Obama will face voters with the highest unemployment of any incumbent since Franklin Roosevelt during the Great Depression of the 1930s.

U.S. employers added 171,000 jobs in October, and hiring was stronger over the previous two months than first thought. The unemployment rate inched up to 7.9 percent from 7.8 percent in September because the work force grew. This brings it back above the 7.8 percent when Obama took office.

While the report could attract undecided voters toward Obama in the closing days of the long and brutal campaign for the White House, the candidates were expected to go into Election Day in a virtual tie.

The economy is easily the biggest issue for voters. Throughout the campaign, Obama has claimed credit for preventing deeper problems, reminding voters that the economy fell into recession under Republican predecessor George W. Bush. Romney argues the continued economic weakness demonstrates Obama’s policy failures and says his own record as a successful businessman proves he can do better.

Friday’s report came after other signs that the economy was on the mend. Most importantly, consumer confidence is up to its highest level since February of 2008, according to the Conference Board.

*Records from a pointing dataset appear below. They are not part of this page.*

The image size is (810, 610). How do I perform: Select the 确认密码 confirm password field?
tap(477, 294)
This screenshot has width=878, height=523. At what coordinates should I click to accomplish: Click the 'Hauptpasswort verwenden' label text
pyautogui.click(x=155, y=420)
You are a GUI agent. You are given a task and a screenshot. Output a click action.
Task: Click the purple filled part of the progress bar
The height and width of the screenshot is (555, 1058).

“We’re not where we all want to end up, but we are making serious important progress moving forward,” Obama senior campaign adviser Robert Gibbs said on “CBS This Morning” before the jobs report was released.

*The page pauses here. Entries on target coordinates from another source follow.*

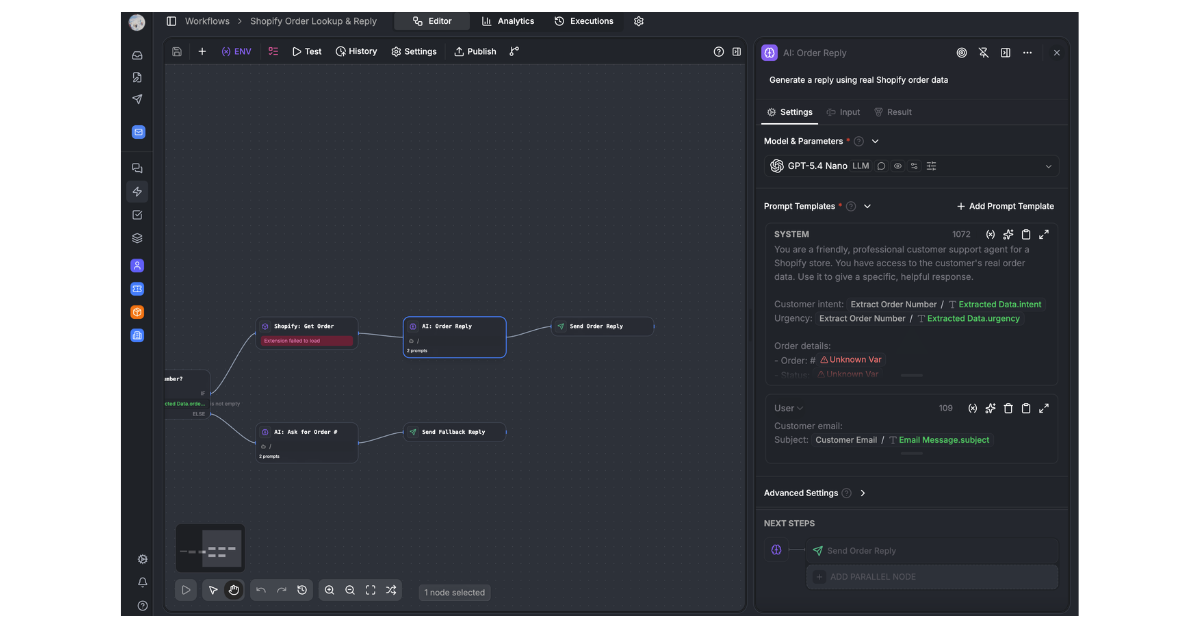Toggle the right side panel from canvas toolbar
The width and height of the screenshot is (1200, 628).
tap(737, 51)
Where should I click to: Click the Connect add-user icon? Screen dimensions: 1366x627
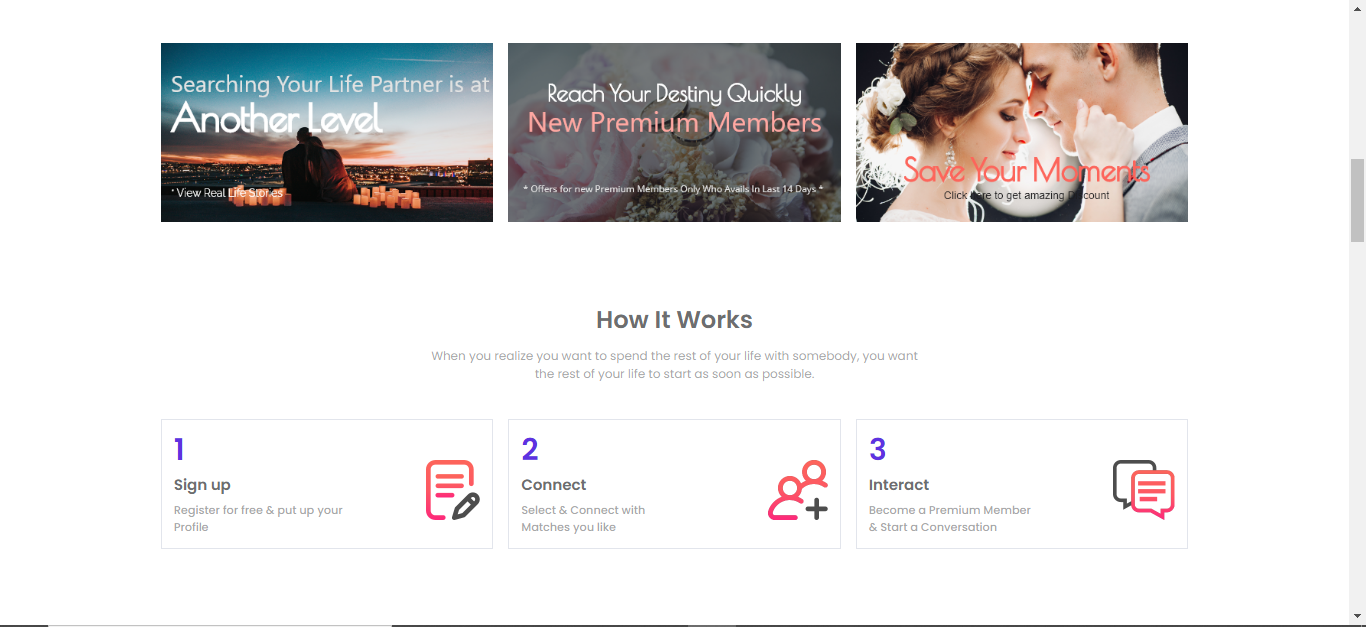tap(798, 490)
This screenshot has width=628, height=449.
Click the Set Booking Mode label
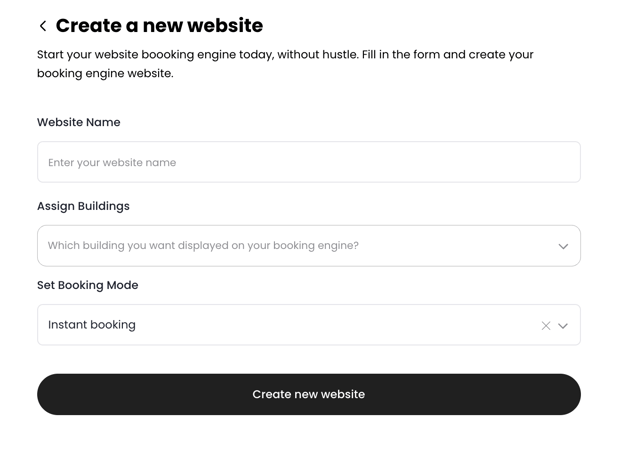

“While more work remains to be done, today’s employment report provides further evidence that the U.S. economy is continuing to heal from the wounds inflicted by the worst downturn since the Great Depression,” said the chairman of the president’s Council of Economic Advisers, Alan Krueger.

With the new report in hand, both candidates were plunging into a hectic pace of campaigning, with Obama eager to fend off Romney in the crucial battleground state of Ohio. Romney pushed to expand the contest to other states, notably Pennsylvania, to secure the 270 electoral votes needed to win. Pennsylvania has routinely backed the Democratic standard-bearer and has been seen as reliably in the Obama column.

Polls show Obama holds a slight lead in a majority of the battleground contests where the outcome of the vote is likely to be determined. Under the U.S. system, the nationwide popular vote does not determine the winner. Romney and Obama are actually competing to win at least 270 electoral votes in state-by-state contests.

Obama had three stops in Ohio Friday. Romney was set to hold two rallies there.

In Wisconsin Friday, Romney was warning that re-electing Obama would threaten another government shutdown and national default.

“My conviction that better days are ahead is not based on promises and hollow rhetoric but solid plans and proven results,” Romney told a raucous crowd there.

Obama paused three days this week to manage the crisis surrounding superstorm Sandy. Romney muted criticism of the president during those days for fear of appearing to seek political advantage while Americans were suffering, and his campaign watched awkwardly as a once-prominent Obama critic and Romney supporter, New Jersey’s Republican Gov. Chris Christie, praised the president and toured storm damage with him.

Obama scored the endorsement Thursday of New York City’s popular Mayor Michael Bloomberg, who said the storm had made the election’s stakes even clearer. Bloomberg, whose city was hit hard, said the climate is changing and that Obama has taken major steps in the right direction on that issue.

The vote of confidence from the politically independent third-term mayor of America’s largest city was a major boost for Obama. Both candidates had eagerly sought the backing of Bloomberg, a former Republican who didn’t endorse a presidential candidate in 2008.

A version of this article appeared in the print edition of The Daily Star on November 03, 2012, on page 1.